Markus H. Meier is the new acting director of the Federal Trade Commission’s (FTC) Bureau of Competition, replacing Abbott (Tad) Lipsky, who served as acting director since February. Lipsky, who also served on President Donald Trump's transition team for the FTC, retired on July 3.
Meier served as acting deputy director of the Bureau of Competition since November 2015 and led the Health Care division within the Bureau of Competition since 2006.
He has nearly 30 years of experience in antitrust and served in private practice and the U.S. Army.
Meier’s healthcare background means he enters the job not needing to learn the industry. The division that he led for 11 years investigated the business activities of physicians and health professionals and reviewed mergers involving healthcare products and services.
His healthcare experience may play a key role in proposed healthcare mergers. Federal government officials like the Bureau of Competition have taken a greater interest in the healthcare industry as hospitals and health systems look to merge, purchase or even divest facilities.
Recent examples of Bureau of Competition challenges include Sanford Health’s merger with Mid Dakota Clinic.
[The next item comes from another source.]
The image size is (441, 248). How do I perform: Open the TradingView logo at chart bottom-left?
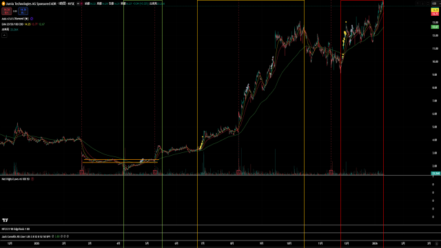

The FTC and North Dakota Attorney General Wayne Stenehjem asked a federal district court for a temporary restraining order and preliminary injunction to stop a proposed merger “until the FTC has completed an administrative hearing that will determine the legality of the transaction and any appropriate remedies.”
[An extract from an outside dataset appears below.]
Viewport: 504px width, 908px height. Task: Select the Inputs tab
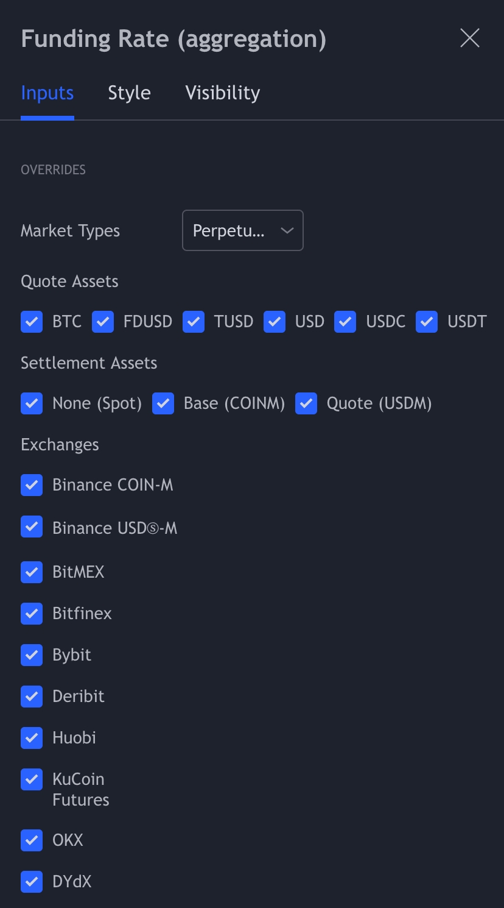tap(47, 93)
The FTC’s concerns stem from Sanford Health and Mid Dakota Clinic being the two largest providers of adult primary care physician services, pediatric services, OB-GYN services, general surgery and outpatient surgical services in the Bismarck-Mandan area.
Earlier this year in Illinois, the FTC helped spike a potential merger of Advocate Health Care and Northshore University Health System, which would have created the largest nonprofit health system in Illinois.
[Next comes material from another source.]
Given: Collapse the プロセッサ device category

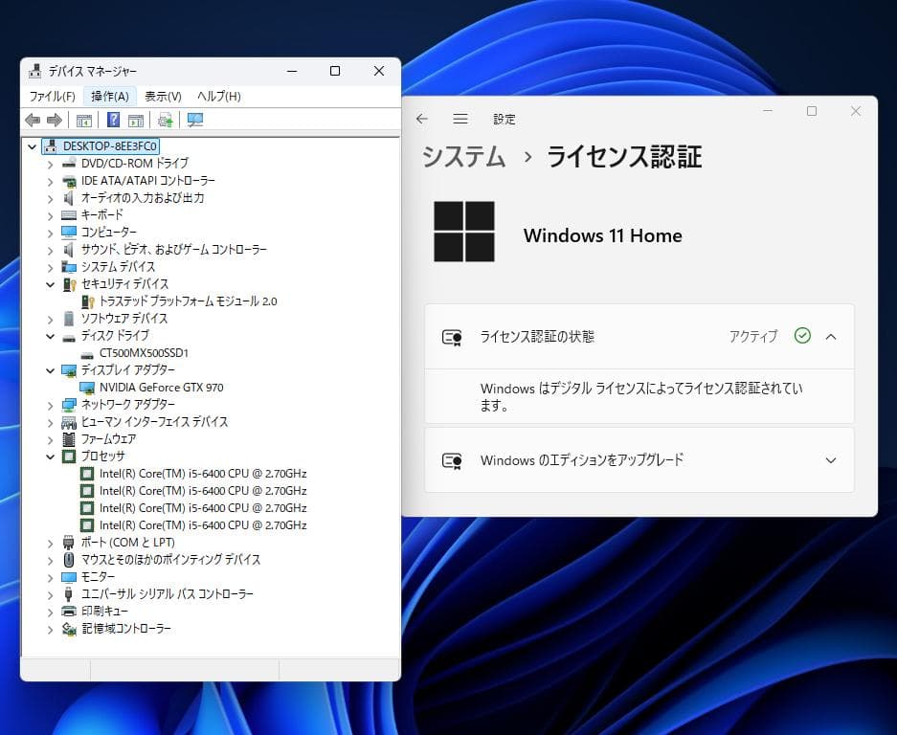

While the FTC turns its attention on healthcare, some industry leaders say the mergers are actually helping contain healthcare costs. The American Hospital Association (AHA) reported earlier this year that hospital mergers between 2009 and 2014 led to cost savings and quality improvements. The AHA said mergers also increased efficiencies and allowed hospitals to expand its services.
It’s already been an active year for healthcare M&A. Just this week, Community Health Systems announced the sale of nine more hospitals. Last month, two South Carolina health systems, Palmetto Health and Greenville Health System, announced a new nonprofit company that will combine the two systems into one 13-hospital company with 1.2 million patients and $3.9 billion in annual net revenue. The merger will create South Carolina’s largest health system, as well as its biggest private employer with more than 28,000 employees and 2,800 physicians.
While health systems look for scale, expect FTC’s Bureau of Competition to remain glued to the industry to make sure mergers don’t remove competition and raise healthcare prices. Naming a new acting director with a healthcare background may further shine a light on future mergers in the healthcare industry.